▸ **What the exercise asks**:
Print, word for word, the line containing "The image size is (800, 415)." and all lines beneath it to the end of the entries below. Pictures do not belong in the copy.

▸ **Dataset content**:
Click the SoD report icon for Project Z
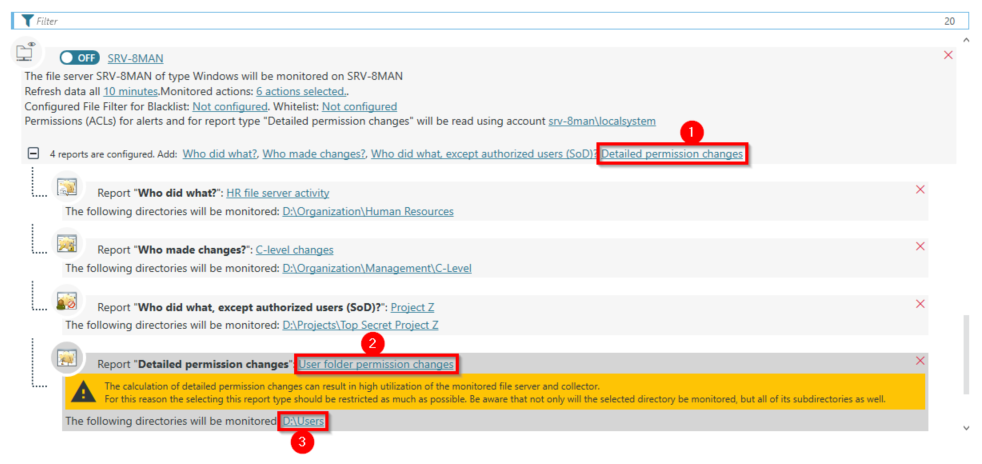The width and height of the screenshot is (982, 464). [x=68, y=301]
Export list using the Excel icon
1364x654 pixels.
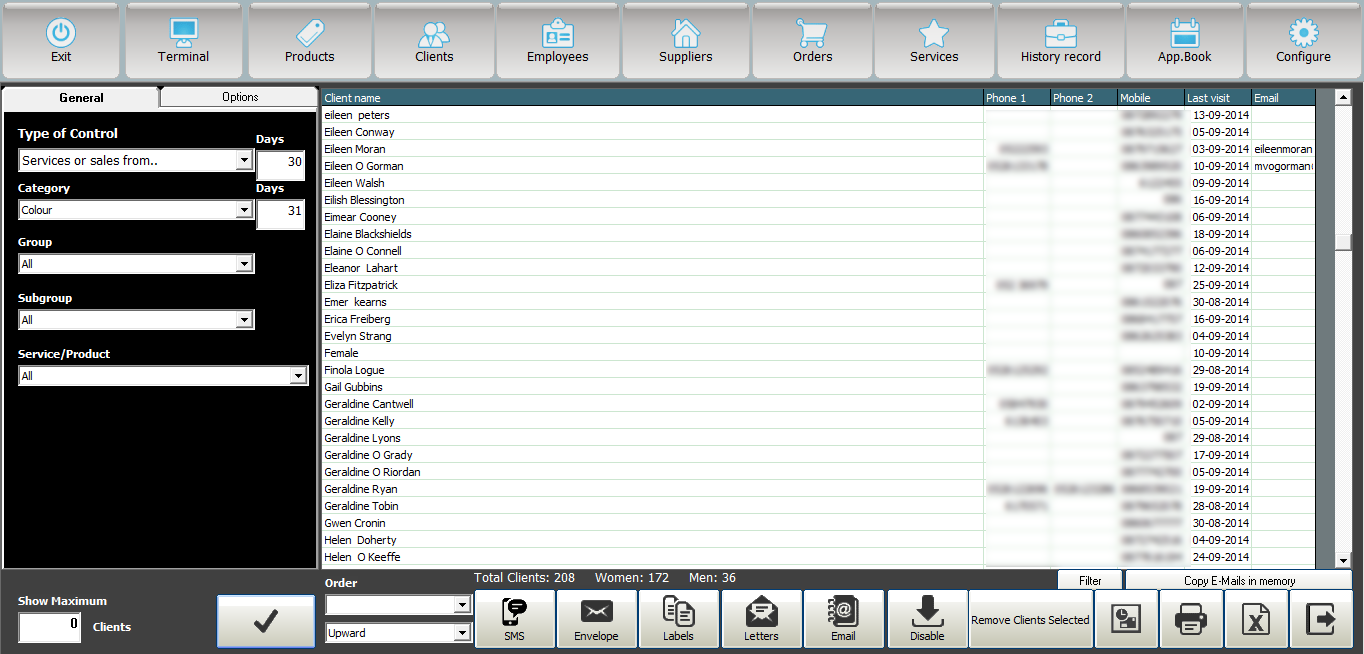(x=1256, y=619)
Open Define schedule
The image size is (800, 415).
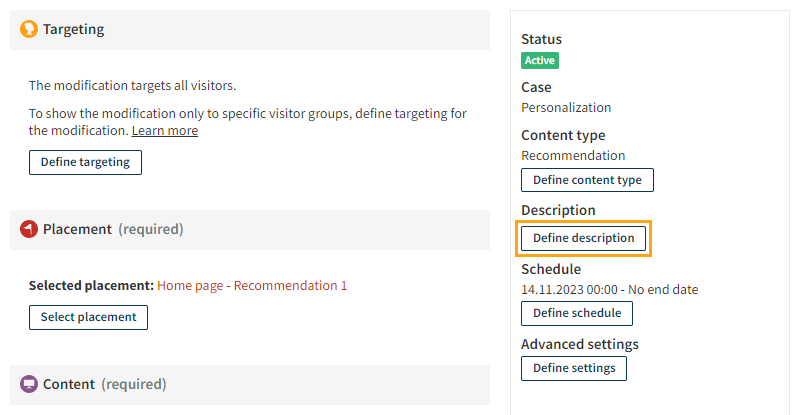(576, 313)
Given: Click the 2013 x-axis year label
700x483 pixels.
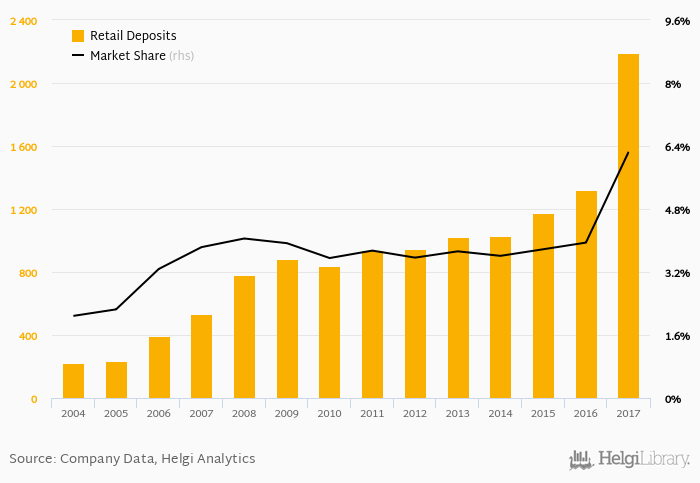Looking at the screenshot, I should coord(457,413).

▸ **Answer to this task**:
The image size is (800, 415).
(576, 313)
Given: Click the 2013 x-axis year label
700x483 pixels.
Looking at the screenshot, I should coord(457,413).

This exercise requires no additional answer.